Interestingly, this is not what we see at all. Nurses have a significantly higher proportion of people with sleep apnea, and salespeople and teachers have an unusually high proportion of insomnia. For managers, sales representatives, scientists, and software engineers, it’s hard to see patterns in the data due to the very low number of these occupations, which can be seen by the very narrow columns here. To understand the statistical significance of these differences across occupation, we will use a pearson residuals plot.

We can use a pearson residuals test to see how significant the differences are from expected. The strong blue for nurses and salespeople and teachers signifies that there are more people with sleep apnea in nurses and more people with insomnia in sales and teaching, at a significant level. A chi-squared test would be good to verify this, although both tests become much less reliable given the low amount of observations in certain groups, making testing for statistical significance difficult. If more data was collected, it would be likely be beneficial to do a chi-squared test as well here.

Conclusion, Limitations, and Further Points of Research

Through our research, we saw how age, occupation, and sleep disorders are correlated with a person’s quality of sleep.

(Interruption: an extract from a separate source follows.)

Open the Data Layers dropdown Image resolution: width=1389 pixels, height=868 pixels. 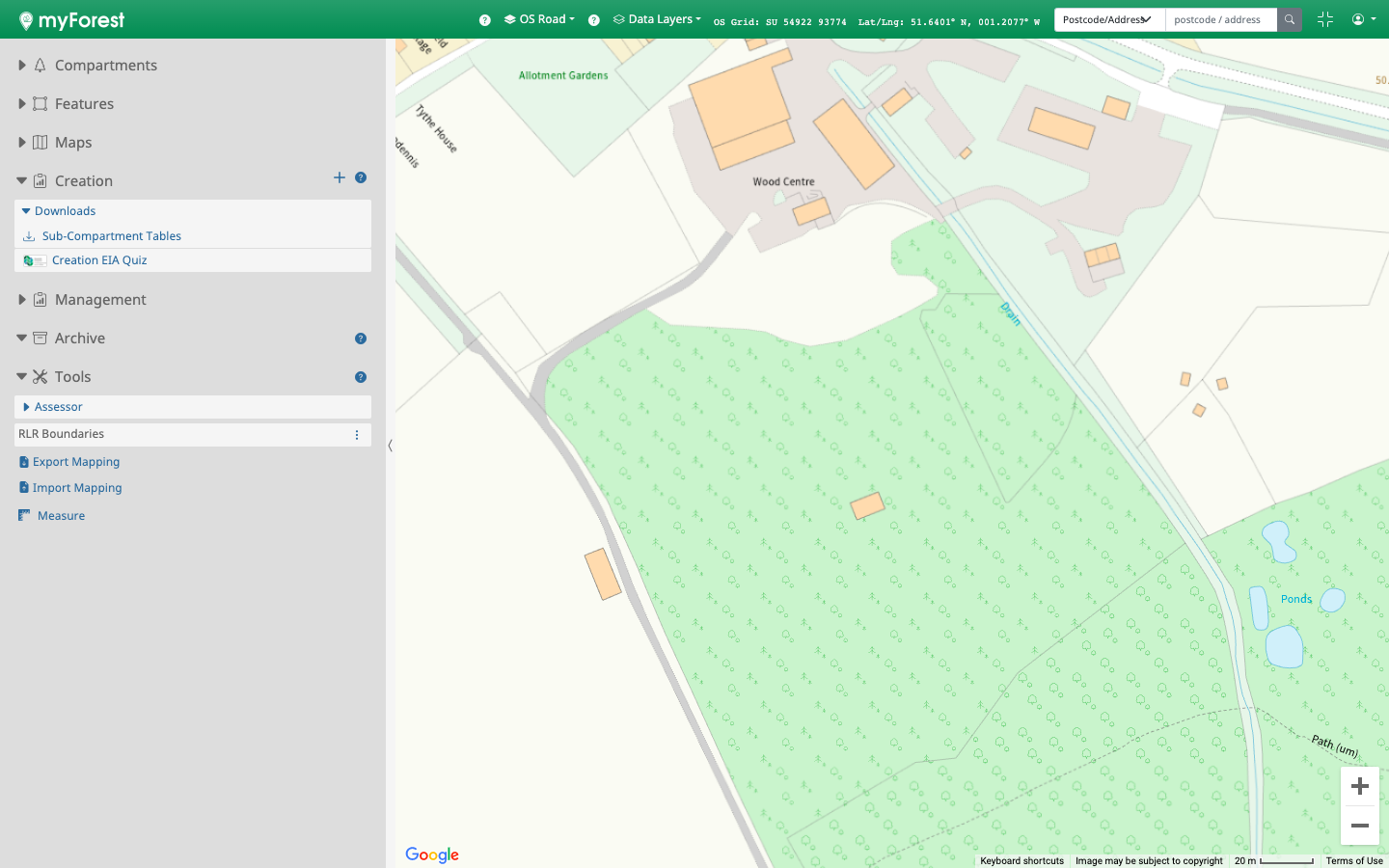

To answer our first question, what is the impact on of quality of sleep as we age and work? In general, as someone ages, they should expect to get a better quality of sleep. There was strong postive relationship between age and quality of sleep. Based on occupation, however the changes over time will vary. These changes will be a slower increase to a sharp decrease.

In the future, we should explore people from these careers but from a more varied set of ages. For example the nurses set had people from their thirties to late fifties but sales representative had a small group of people. The first question does not take into account the individual stresses that come from a career. Some careers are associated with stress but the graph does not show stress anywhere.

For our second research question, we can conclude that there are pretty substantial differences in the relationship between sleep duration and various health factors for individuals for work in either STEM careers or non-STEM careers. A major limitation we ran into was the fairly small sample size, especially after subsetting the data into two groups, as well as concerns of repeated sampling of the same individual effecting the efficacy of our hierarchical clustering approach. For further analysis, we plan on looking at the distribution of sleep duration for each health related predictor separated by occupation type, where we can investigate the extent to which the relation between say stress and sleep duration varies for STEM and non-STEM employees.

For our third research question, we conclude that overall, sleep disorders do seem to be correlated with sleep quality, and there is a statistically significant correlation between these sleep disorders and occupation. However, given the low amount of data for some occupations, determining the validity of these tests is not possible with this dataset. In the future, it would be beneficial to gather more data to explore further this relationship between certain jobs and people with sleep disorders, as well as exploring the duality of sleep quality for sleep apnea patients, and exploring how differences in these subjects may affect their sleep quality despite their condition.